MODESTO -- Modesto packs twice as many people and homes into every square mile as Escalon and Sonora do.
Even compared with other big valley cities such as Stockton, Fresno and Sacramento Modesto's population and housing density is much higher.
But population booms in Riverbank and Ceres have made those towns the region's most crowded, recently released Census Bureau statistics show.
Urban planners long have pushed for higher density as a way to save farmland, lower costs and deliver city services more efficiently.
Not much progress toward that goal was made during the past decade, however, and census calculations show some valley towns such as Patterson headed the opposite direction.
Convincing valley folks to live closer together has not been easy, but planning experts insist that's the way of the future.
"You're just not going to be able to afford sprawl," warned Mike Dozier, who leads the California Partnership for the San Joaquin Valley. "We need to save our farmland, direct growth into the cities and have smaller lot sizes."
Dozier called Modesto "one of our best-planned cities in the valley," partly because its housing units houses and apartments are significantly closer together than elsewhere in the region.
Census takers in 2010 counted 2,035 housing units per square mile within the Modesto city limit, compared with just 968 in Ripon, 805 in Sonora and 893 in Livingston.
That's a good thing, according to Brent Sinclair, Modesto's director of community and economic development. He said keeping housing compact makes it more affordable to provide city services.
"Every time a road or a water line or a sewer line is extended, it has to be maintained," Sinclair explained. The farther out infrastructure spreads, the more it costs.
Besides, more and more people prefer living closer together, Dozier contends. "The older you get, the more you're looking to downsize," said Dozier, adding that people increasingly want to be able to walk to stores and restaurants.

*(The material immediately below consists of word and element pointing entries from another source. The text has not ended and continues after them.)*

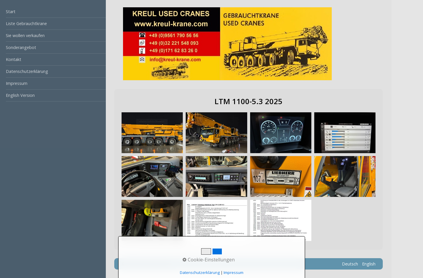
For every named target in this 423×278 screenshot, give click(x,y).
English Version (20, 95)
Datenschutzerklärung (27, 71)
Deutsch (350, 264)
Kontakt (13, 59)
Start (10, 11)
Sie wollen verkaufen (25, 35)
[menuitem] (53, 12)
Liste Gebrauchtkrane (26, 23)
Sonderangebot (21, 47)
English (368, 264)
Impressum (16, 83)
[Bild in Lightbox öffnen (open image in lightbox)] (152, 132)
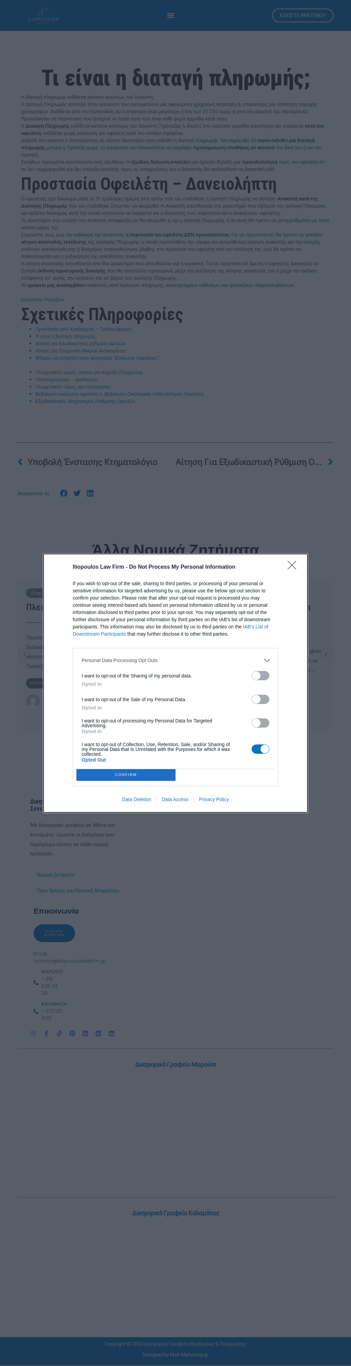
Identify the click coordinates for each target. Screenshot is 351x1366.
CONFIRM (126, 774)
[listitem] (175, 660)
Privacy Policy (214, 799)
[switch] (260, 675)
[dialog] (175, 683)
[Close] (294, 567)
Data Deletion (136, 799)
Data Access (175, 799)
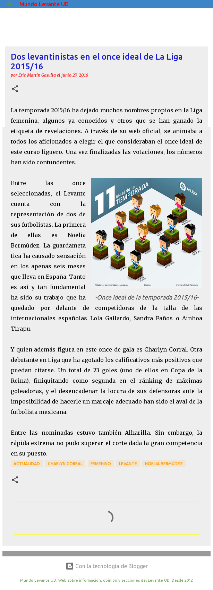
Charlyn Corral (65, 463)
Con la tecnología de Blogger (107, 566)
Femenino (101, 463)
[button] (15, 89)
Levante (128, 463)
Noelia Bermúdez (164, 463)
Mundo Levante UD (44, 4)
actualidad (27, 463)
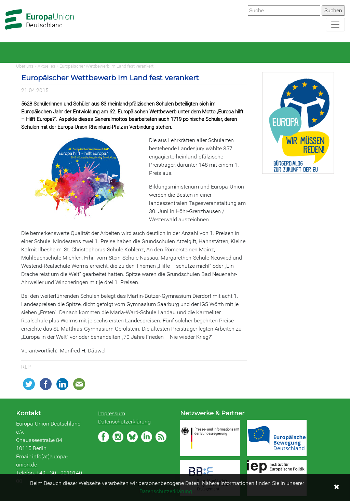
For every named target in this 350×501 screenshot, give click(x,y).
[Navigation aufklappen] (335, 24)
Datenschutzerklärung (124, 421)
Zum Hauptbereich (5, 0)
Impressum (111, 413)
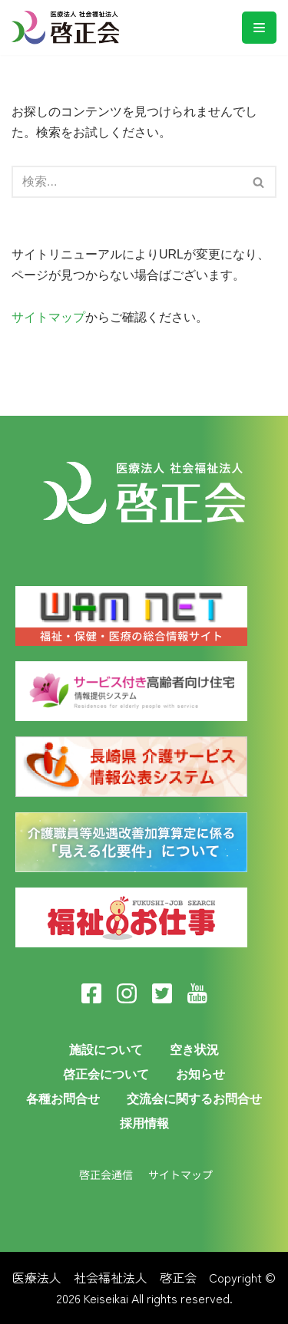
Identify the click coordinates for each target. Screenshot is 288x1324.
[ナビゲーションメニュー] (259, 28)
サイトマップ (48, 317)
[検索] (259, 182)
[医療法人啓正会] (69, 27)
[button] (258, 182)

Young adults also prefer high-density urban settings, according to Dozier.
"They like being downtown ... because they've got things to do there," Dozier said. Rather than wanting big back yards and spacious houses, he said they prefer tighter living quarters near the action. "They don't spend much time in their rooms. They're out and about. It's almost an evolutionary thing."
San Francisco where tiny, high-priced apartments are the norm squeezes 8,042 housing units into every square mile. That city crams 17,180 people per square mile, which is more than triple Modesto's density and 10 times more than Sonora's.

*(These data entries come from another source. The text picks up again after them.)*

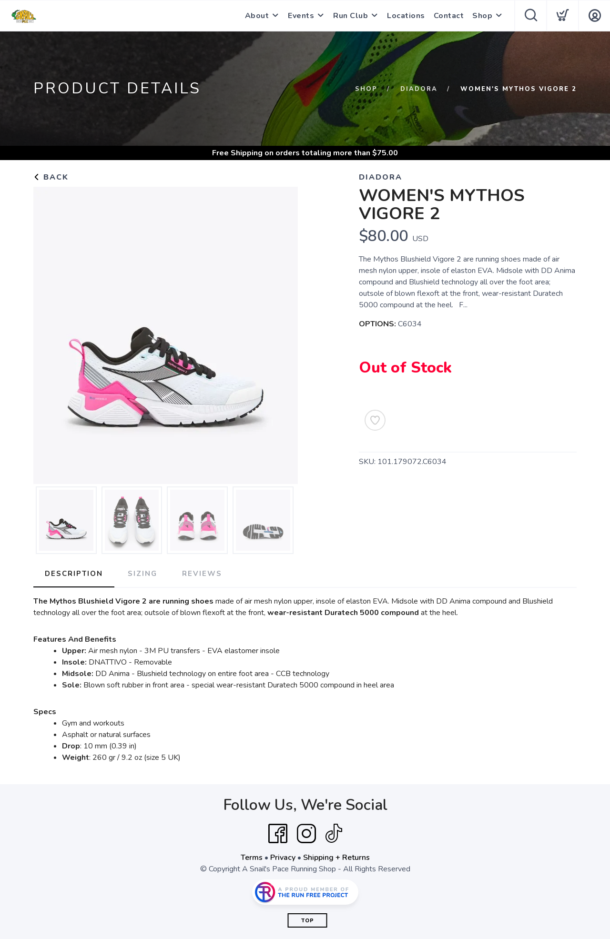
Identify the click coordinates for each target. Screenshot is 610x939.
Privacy (282, 857)
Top (307, 920)
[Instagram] (306, 833)
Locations (406, 15)
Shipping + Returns (336, 857)
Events (301, 15)
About (257, 15)
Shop (482, 15)
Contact (449, 15)
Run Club (350, 15)
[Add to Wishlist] (375, 420)
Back (51, 177)
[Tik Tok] (333, 833)
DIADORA (418, 89)
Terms (252, 857)
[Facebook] (278, 833)
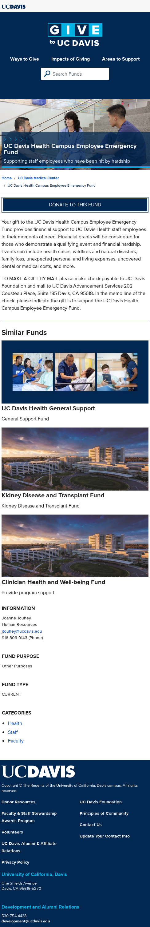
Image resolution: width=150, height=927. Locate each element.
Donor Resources (18, 802)
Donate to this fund (75, 204)
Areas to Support (121, 58)
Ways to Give (24, 58)
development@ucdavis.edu (26, 921)
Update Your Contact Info (105, 836)
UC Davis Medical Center (38, 178)
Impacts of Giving (70, 58)
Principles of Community (104, 813)
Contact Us (91, 825)
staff (13, 732)
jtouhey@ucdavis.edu (22, 631)
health (15, 723)
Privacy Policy (15, 862)
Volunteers (12, 832)
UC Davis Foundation (101, 802)
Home (7, 178)
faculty (16, 740)
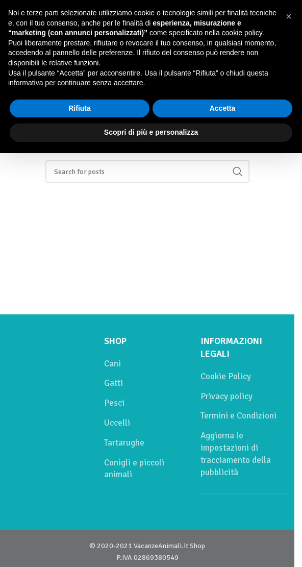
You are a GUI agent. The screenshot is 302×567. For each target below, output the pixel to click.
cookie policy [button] (242, 33)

But is that how people really prefer to live?
Nope, at least not according to home builder Toni Raymus, who runs Raymus Homes and has subdivisions in Oakdale and Manteca.
Raymus said young adults may enjoy the excitement of big-city life, "but when they get married and they have children, they crave the kind of home they grew up in." She said that's why most new home buyers want single-family houses on lots that are at least 5,000 square feet.
While urban planners may favor more compact developments, Raymus said valley home buyers don't like them. She learned that the hard way.
Back in 2004 when the housing market was hot, Raymus said her company built a higher-density development in Manteca called Mikey's Place.
"It was a cute little project with 3,500-square-foot lots. We had 10 of them, and we still own six. People did not want to buy them. The market wasn't there at all," Raymus recounted. "Buyers vote with their pocketbooks. We can't force people to live different than they want to."
Sinclair still believes compact housing units can be popular, if they're built in the right location.
"If you're out on the periphery of a city, you don't have the advantages of urban life around you," said Sinclair, speculating on why small-lot subdivisions might not sell well. He thinks condominiums built on redeveloped land or infill property near a city's core, however, could attract those looking to downsize or live within walking distance of work.
Modesto may start offering developers incentives to build downtown, Sinclair said. Downtown lofts have been pitched before, but virtually none were built during the past decade.
Plenty of other types of housing units, from giant upscale homes to government-subsided apartments for low-income residents, were built in Modesto from 2000 through 2010.
In fact, census tallies show Modesto's housing stock increased by 11.7 percent during those 10 years, even though the city's population increased only 6.5 percent.
Housing had lagged behind population gains the decade before that. From 1990 to 2000, the number of Modesto residents grew by 14.6 percent, while housing increased only 10.4 percent.
Because of that, Modesto's population density was virtually the same in 2010 as it was in 1990 about 5,456 people per square mile.
That wasn't the case in Patterson. Its population density in 1990 was 5,074 per square mile, but by 2010, that had dropped to 3,431. That's because Patterson's borders more than tripled during those 20 years, which more than compensated for its 137 percent increase in residents.